Hollywood actress, singer, and TV host, Kelly Osbourne has spoken out about how she got addicted to drinking from a very young age.
Kelly Osbourne appeared on Jaden Pinkett Smith’s show “The Red Table Talk” to talk about the moments of insecurity that led her to turn to alcohol.
In an exclusive clip shared by E! News on Wednesday, June 2, the former Fashion Police host explained to Jada Pinkett-Smith, Willow Smith, and Adrienne Banfield-Norris what it was like growing up with her father, Ozzy Osbourne, who drank heavily.
Kelly, who is in recovery from substance abuse also revealed she recently relapsed after four years of sobriety.
“I was introduced to alcohol because I came from an alcoholic family,” she explained on the Facebook talk show.
“I grew up with my father being extremely, if not probably the heaviest drinker I’ve ever seen in my life.”
She continued, “The alcohol was there. I moved to America, and I was 13. I was so foreign. I couldn’t be more foreign. Very English. Most of the time people didn’t understand what I was saying. I didn’t really fit in anywhere, so I got really, really insecure.”
Kelly, who has spent time in rehab for substance abuse, opened up about relapsing in an Instagram Live in April.

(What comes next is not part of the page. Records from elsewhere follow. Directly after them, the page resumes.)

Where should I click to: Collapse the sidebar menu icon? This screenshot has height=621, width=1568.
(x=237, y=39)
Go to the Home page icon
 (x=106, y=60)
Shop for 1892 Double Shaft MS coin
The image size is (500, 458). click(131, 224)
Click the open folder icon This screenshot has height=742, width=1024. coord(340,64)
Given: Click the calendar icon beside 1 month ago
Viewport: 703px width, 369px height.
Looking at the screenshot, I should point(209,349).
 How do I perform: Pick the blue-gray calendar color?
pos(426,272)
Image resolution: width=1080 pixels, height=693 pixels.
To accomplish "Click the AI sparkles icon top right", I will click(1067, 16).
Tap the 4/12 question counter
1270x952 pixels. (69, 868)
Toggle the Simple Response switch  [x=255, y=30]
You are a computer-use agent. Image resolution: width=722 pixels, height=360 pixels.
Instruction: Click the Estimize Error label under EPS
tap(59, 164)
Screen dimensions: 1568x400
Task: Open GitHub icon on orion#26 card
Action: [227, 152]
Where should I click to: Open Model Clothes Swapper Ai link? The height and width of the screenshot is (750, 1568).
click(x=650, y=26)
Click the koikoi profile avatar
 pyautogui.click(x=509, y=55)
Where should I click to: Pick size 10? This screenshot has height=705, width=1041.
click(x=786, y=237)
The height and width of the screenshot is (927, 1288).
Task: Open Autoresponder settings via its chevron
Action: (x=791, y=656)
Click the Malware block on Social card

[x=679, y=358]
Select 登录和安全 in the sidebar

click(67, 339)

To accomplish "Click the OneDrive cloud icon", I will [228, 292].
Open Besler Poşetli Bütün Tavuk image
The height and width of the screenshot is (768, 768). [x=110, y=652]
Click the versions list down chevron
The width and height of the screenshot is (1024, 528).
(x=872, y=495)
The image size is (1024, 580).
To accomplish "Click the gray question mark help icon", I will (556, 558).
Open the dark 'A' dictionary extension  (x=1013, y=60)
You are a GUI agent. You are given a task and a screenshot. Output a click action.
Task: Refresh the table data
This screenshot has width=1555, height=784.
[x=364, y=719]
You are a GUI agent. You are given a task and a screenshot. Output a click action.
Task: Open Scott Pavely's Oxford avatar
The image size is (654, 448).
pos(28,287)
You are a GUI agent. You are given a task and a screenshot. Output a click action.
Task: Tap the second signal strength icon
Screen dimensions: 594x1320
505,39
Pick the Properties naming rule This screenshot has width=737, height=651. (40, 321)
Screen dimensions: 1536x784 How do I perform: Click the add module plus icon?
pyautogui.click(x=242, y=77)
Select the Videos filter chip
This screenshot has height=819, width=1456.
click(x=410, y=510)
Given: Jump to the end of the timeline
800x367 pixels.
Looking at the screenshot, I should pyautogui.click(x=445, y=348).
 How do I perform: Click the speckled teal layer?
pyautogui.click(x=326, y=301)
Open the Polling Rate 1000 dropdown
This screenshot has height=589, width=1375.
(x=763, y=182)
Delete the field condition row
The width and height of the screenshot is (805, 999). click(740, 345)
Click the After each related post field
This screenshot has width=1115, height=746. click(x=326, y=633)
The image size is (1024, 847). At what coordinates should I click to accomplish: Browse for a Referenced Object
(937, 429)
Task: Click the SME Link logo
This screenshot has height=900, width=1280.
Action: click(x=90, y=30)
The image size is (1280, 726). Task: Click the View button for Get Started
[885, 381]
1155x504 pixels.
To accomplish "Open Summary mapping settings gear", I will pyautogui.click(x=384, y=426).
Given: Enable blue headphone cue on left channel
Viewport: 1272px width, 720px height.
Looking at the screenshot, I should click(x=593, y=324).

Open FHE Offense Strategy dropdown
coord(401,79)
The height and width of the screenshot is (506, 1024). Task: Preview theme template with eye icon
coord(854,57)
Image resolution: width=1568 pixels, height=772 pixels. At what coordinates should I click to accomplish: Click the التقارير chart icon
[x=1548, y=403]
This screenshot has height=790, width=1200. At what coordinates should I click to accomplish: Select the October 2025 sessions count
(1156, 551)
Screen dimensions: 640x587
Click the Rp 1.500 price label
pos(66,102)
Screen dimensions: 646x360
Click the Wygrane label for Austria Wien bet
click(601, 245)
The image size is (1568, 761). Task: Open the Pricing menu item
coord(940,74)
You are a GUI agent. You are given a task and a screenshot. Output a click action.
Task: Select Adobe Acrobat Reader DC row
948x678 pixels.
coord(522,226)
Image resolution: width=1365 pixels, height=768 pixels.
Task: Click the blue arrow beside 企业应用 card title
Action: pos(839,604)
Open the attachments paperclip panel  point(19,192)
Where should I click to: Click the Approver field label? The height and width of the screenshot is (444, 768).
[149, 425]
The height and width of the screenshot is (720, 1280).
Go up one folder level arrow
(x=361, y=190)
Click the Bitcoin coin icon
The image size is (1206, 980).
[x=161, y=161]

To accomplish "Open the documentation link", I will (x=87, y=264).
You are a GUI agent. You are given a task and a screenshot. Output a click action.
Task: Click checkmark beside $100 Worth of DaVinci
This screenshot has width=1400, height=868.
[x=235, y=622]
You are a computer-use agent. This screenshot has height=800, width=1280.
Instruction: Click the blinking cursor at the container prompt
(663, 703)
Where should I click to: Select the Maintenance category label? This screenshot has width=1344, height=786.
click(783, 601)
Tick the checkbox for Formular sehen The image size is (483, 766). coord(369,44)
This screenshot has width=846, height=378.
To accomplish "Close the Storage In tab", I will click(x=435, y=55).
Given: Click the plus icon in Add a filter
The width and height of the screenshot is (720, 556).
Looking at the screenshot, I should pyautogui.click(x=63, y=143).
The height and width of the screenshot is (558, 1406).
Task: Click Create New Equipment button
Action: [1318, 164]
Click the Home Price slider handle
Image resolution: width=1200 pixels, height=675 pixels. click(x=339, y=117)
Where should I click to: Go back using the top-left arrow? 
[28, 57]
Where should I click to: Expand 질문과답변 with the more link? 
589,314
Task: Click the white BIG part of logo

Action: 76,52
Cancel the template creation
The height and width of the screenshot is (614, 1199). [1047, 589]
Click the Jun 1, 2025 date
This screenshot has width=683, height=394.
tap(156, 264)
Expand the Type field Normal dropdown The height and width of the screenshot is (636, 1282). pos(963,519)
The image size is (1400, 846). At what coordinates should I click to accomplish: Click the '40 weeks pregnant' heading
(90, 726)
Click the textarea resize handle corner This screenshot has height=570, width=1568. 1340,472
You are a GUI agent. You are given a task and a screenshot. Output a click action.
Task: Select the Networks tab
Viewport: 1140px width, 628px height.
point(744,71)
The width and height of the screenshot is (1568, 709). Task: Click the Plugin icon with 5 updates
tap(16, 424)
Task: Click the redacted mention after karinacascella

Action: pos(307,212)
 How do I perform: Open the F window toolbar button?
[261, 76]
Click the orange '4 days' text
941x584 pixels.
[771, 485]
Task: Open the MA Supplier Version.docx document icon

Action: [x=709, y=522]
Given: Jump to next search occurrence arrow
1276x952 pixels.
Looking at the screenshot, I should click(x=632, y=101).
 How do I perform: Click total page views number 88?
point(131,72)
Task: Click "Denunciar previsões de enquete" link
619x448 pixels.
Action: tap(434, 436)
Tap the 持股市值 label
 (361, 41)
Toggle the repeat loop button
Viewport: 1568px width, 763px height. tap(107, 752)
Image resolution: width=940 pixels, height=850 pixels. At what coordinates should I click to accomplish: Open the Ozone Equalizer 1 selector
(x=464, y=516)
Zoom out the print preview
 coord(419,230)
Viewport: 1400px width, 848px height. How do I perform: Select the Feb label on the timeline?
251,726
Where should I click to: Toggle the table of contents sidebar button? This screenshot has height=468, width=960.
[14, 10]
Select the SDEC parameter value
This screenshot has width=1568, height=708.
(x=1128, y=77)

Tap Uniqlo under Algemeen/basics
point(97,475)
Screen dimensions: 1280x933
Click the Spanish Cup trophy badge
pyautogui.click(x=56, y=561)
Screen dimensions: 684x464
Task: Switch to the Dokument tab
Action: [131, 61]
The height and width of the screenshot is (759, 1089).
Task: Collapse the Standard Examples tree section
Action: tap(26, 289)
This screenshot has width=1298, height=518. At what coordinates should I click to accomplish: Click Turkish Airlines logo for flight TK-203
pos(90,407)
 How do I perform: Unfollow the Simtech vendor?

“This is a little hard for me to talk about, but I’ve always promised you that I will always be honest with you about where I’m at and what’s going on in my road to recovery,” she shared at the time
“I relapsed. Not proud of it, but I am back on track.”
Kelly explained that while she is “sober today” and plans to be “sober tomorrow,” this battle is “truly is just one day at a time.”
“I just wanted to tell you guys the truth ’cause I never, ever want to lie to you,” she concluded. “Thank you so much for your support and your love, and you’ll be hearing from me soon.”
Days after discussing her relapse, the reality TV personality shared that she suffered a “nervous breakdown.”
“I don’t know why my nervous breakdown happened at the end of the lockdown,” Kelly told Extra on April 27.
“I made it all the way through, everything was great and my life was perfect. I’m that girl that when everything is going great, I need to f–k it up a little and make everything a little bit worse in my life. I am an addict and had thought that I had enough time under my belt, and I could drink like a normal person. And it turns out, I cannot, and I will never be normal. I don’t know why I even tried it. It’s not for me, and it took me a matter of days, and I was like, Done, not doing this.”
“This is something I am going to battle for the rest of my life,” she shared.
“It’s never going to be easy. Through being accountable and owning your own journey and sharing what you can, though, you can help other people. That’s why I came clean. I could have sat here, and nobody would know.”
A decade ago, Kelly—who, at the time, had gone on a fitness journey—spoke about how the media treated her when she was at a heavier weight, in comparison to how she was discussed during her drug addiction recovery.
“I took more hell for being fat than I did for being an absolute raging drug addict,” she told Us Weekly in 2010. “I will never understand that.”